Está muy bien ver a continuación de “Antoine et Colette” (1962) “Baisers volés” (1968) como pudo hacerse en la sesión de anoche de la Filmoteca, porque así puede apreciarse el casi perfecto raccord entre ambas películas de la serie Doinel de François Truffaut.
Si dejamos en la primera a Antoine Doinel viendo una emisión de TV con los padres de Colette, que sale de su casa delante de sus narices con un nuevo ligue, para acabar el mediometraje sonando el melancólico lamento de los traumas del amor a los veinte años, aquí veremos al mismo Antoine unos años después siendo recibido por los padres de Christine (de quien no se dice por ningún lado cuándo ni en qué circunstancias la conoció Antoine), que a su vez está también fuera de casa, viviendo su vida. Pero el aún mejor enlace se ha dado antes, en los títulos de crédito, con el no menos melancólico “Que reste-y-il de nos amours?…” de Charles Trenet, que liga perfectamente con la canción “L’amour à 20 ans” final de “Antoine et Colette”.

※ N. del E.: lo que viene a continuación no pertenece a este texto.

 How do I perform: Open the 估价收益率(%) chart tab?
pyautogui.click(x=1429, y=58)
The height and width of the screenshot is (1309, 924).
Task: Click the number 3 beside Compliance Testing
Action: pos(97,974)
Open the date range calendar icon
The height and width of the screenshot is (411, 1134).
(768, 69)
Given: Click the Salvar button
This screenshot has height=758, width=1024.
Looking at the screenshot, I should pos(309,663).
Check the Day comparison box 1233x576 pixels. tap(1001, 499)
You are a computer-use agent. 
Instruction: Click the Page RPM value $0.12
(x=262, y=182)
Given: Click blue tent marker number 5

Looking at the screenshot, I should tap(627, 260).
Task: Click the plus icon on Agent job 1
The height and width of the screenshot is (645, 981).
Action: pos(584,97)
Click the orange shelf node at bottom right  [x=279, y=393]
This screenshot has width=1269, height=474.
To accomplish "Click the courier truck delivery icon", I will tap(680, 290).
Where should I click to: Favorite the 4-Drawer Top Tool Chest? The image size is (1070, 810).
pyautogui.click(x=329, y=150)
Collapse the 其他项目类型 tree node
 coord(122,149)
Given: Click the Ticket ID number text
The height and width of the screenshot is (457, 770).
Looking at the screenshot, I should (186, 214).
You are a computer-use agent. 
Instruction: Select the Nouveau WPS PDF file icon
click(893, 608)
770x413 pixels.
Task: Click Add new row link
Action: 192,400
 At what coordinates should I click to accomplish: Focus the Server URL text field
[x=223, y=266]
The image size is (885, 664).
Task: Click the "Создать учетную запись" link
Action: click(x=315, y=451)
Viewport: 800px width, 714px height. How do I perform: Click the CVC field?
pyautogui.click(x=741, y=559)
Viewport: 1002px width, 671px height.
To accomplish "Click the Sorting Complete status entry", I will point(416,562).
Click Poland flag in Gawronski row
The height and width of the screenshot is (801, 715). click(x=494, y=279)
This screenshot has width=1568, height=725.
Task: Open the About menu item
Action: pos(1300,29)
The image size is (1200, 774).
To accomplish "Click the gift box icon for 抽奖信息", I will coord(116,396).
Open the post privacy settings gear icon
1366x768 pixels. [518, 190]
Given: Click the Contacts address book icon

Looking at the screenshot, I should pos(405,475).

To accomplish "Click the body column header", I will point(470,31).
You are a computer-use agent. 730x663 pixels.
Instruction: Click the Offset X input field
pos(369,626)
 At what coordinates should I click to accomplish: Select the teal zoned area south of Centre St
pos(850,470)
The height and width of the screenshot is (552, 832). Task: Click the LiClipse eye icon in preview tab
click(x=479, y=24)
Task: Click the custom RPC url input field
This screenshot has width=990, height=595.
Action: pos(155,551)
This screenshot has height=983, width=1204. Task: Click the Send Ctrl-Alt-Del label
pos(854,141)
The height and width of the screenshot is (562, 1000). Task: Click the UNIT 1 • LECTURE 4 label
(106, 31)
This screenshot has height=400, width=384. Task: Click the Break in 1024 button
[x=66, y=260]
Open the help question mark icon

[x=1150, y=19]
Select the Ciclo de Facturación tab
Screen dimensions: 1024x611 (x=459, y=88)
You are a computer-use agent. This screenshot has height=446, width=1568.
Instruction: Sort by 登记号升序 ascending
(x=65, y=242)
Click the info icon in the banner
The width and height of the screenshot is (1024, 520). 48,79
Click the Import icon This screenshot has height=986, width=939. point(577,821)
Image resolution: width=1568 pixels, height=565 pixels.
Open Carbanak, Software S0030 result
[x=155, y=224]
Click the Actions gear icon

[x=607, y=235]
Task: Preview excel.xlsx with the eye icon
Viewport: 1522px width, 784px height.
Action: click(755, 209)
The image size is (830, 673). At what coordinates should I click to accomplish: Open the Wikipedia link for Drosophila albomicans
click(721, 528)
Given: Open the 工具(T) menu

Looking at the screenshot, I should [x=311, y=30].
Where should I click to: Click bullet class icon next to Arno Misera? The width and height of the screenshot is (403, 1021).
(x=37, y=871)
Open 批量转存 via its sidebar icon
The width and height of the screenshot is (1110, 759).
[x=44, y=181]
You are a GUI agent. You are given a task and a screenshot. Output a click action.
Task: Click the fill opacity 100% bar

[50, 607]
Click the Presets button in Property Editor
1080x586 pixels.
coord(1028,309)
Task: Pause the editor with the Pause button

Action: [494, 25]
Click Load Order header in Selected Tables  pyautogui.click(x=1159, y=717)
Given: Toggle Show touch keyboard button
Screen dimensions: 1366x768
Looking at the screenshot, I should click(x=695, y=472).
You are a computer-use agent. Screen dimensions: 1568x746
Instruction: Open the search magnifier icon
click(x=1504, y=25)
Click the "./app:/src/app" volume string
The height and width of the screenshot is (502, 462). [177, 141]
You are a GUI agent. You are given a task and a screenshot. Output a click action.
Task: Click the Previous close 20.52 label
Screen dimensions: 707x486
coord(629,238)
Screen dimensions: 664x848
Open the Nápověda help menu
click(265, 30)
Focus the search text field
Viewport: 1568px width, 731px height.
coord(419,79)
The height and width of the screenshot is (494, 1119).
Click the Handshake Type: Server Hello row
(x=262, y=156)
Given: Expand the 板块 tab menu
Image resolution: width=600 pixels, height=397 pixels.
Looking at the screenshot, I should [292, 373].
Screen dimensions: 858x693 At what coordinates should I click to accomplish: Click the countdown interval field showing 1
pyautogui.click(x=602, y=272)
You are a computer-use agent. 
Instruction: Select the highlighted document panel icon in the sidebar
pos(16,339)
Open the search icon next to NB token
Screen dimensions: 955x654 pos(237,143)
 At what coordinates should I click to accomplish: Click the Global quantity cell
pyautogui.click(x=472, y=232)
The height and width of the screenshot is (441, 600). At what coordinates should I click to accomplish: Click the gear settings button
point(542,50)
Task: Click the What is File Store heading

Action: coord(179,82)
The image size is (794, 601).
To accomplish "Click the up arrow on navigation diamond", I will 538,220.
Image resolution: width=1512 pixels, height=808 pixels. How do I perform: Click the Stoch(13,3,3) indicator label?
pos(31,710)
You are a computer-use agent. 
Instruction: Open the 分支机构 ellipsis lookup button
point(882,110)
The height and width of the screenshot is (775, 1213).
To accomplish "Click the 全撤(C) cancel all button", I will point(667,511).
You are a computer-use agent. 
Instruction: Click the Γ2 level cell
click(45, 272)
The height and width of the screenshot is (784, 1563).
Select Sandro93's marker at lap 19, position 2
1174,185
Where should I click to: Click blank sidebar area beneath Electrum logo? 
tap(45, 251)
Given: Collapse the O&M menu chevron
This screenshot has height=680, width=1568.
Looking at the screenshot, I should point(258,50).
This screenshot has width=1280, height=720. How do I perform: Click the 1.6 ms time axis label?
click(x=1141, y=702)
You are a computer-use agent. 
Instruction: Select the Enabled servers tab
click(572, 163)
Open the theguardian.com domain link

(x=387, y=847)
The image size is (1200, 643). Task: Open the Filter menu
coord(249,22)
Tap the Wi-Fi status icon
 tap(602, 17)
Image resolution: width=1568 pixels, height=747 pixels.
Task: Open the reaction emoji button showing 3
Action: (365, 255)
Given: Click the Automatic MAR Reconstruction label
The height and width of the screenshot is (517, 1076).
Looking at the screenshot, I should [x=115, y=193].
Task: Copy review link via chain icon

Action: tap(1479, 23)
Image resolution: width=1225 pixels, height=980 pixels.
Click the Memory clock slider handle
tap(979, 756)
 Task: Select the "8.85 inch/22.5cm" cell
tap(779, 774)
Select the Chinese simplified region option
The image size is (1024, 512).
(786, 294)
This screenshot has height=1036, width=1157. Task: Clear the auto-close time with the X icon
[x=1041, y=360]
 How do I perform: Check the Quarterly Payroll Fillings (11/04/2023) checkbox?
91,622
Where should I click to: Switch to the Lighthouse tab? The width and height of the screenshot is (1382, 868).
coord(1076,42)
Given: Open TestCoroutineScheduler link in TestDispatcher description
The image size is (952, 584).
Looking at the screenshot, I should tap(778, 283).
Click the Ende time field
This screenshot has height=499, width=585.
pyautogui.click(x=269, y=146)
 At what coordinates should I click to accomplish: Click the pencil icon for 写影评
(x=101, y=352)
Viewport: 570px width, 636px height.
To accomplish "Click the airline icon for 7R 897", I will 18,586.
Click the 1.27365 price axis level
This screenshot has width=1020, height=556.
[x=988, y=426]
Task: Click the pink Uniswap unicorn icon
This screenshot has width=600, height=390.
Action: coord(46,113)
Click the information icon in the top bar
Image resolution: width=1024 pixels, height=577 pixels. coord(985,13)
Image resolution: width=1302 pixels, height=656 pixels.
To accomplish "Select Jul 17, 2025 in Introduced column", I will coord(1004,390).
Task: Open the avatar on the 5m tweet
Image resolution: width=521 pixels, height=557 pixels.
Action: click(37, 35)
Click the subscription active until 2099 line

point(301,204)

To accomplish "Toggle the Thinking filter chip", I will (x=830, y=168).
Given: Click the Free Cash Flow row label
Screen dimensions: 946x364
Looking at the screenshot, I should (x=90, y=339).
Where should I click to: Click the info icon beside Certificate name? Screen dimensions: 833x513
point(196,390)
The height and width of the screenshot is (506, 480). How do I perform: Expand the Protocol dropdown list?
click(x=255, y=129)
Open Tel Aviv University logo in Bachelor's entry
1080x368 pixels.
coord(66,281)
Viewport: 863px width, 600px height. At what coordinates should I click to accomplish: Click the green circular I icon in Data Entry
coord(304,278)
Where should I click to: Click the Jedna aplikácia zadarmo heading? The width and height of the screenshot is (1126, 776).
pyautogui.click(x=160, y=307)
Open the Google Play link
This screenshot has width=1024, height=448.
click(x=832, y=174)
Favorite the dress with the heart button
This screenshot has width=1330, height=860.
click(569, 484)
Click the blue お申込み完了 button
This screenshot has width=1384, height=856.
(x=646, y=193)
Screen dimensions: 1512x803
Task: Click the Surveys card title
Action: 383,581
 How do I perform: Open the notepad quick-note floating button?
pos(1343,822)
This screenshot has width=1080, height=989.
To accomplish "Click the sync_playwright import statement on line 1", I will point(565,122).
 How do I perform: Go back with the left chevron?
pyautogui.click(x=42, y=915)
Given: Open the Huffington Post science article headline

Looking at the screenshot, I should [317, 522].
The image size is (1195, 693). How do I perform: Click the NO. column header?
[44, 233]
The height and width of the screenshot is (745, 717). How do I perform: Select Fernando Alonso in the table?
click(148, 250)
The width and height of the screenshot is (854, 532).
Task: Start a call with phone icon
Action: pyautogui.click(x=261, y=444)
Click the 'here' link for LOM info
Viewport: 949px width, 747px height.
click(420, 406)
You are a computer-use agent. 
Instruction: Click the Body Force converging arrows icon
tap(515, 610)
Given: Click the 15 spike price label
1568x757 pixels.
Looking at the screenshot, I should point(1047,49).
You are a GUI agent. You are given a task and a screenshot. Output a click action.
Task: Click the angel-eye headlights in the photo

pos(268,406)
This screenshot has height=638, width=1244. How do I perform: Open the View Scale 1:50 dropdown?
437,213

He hecho un poco de trampa, porque antes de la visita a los padres de Christine, oímos a un narrador que nos ata cabos sobre lo acaecido en la vida del personaje entre las dos películas, y vemos al actor que hizo de padrastro de Colette, François Darbon, encarnando de forma perfecta al chusco comandante de la Compañía de Artillería que le trasmite a Antoine el licenciamiento total de su temporada en el ejército, y a éste pasar por un prostíbulo antes de ir a visitar a la ausente Christine.
La panorámica inicial por los tejados de París, desde la visión de la Torre Eiffel hasta el cuartel y la ventana del calabozo en el que se encuentra Doinel, por cierto, me ha permitido por fin reconocer qué plano estaban rodando Truffaut y su equipo, sin vértigo alguno, en una foto que ha circulado mucho, que cuelgo ahora en primer lugar.
Hay muchos detalles, muchas secuencias de la película, que encuentro memorables, pero como ya he hablado un montón de ellos por aquí, e incluso han sido objeto de algún que otro “Ombres Mestres” (como esa delicia de voz y poses de Delpjine Seyrig, que aunque ella lo niegue, ejerce de aparición), me limitaré ahora a mencionar al que quizás, con su torpe ejecución, que hoy desde luego circularía por otros derroteros, creo venía a ser el leitmotiv de la película. Me refiero a ese intentar sentirse uno vivo al máximo como reflejo automático tras asistir a un funeral. Lo narra un investigador de la agencia de detectives, narrando cómo se lo hizo con su prima en el granero cuando un familiar estaba ahí aún de cuerpo presente, o lo expresa, casi como demostración, Antoine yendo a por una prostituta de la valla del cementerio (y deben estar ahí por algo…) donde han enterrado a un amigo.
Casi podría acabar como acabé la crónica sobre la película anterior de la saga Doinel. Quizás ha sido en esta visión en la que mis carcajadas y risas ahogadas han surgido más frecuentemente porque, al margen de ciertas payasadas de Jean-Pierre Léaud, la película tiene muchas situaciones de buena comedia, muy estudiada. Pero eso no deja para que, también en los títulos de crédito, la canción de Charles Trenet nos hable de la tristeza que, subterránea, lo abarca todo.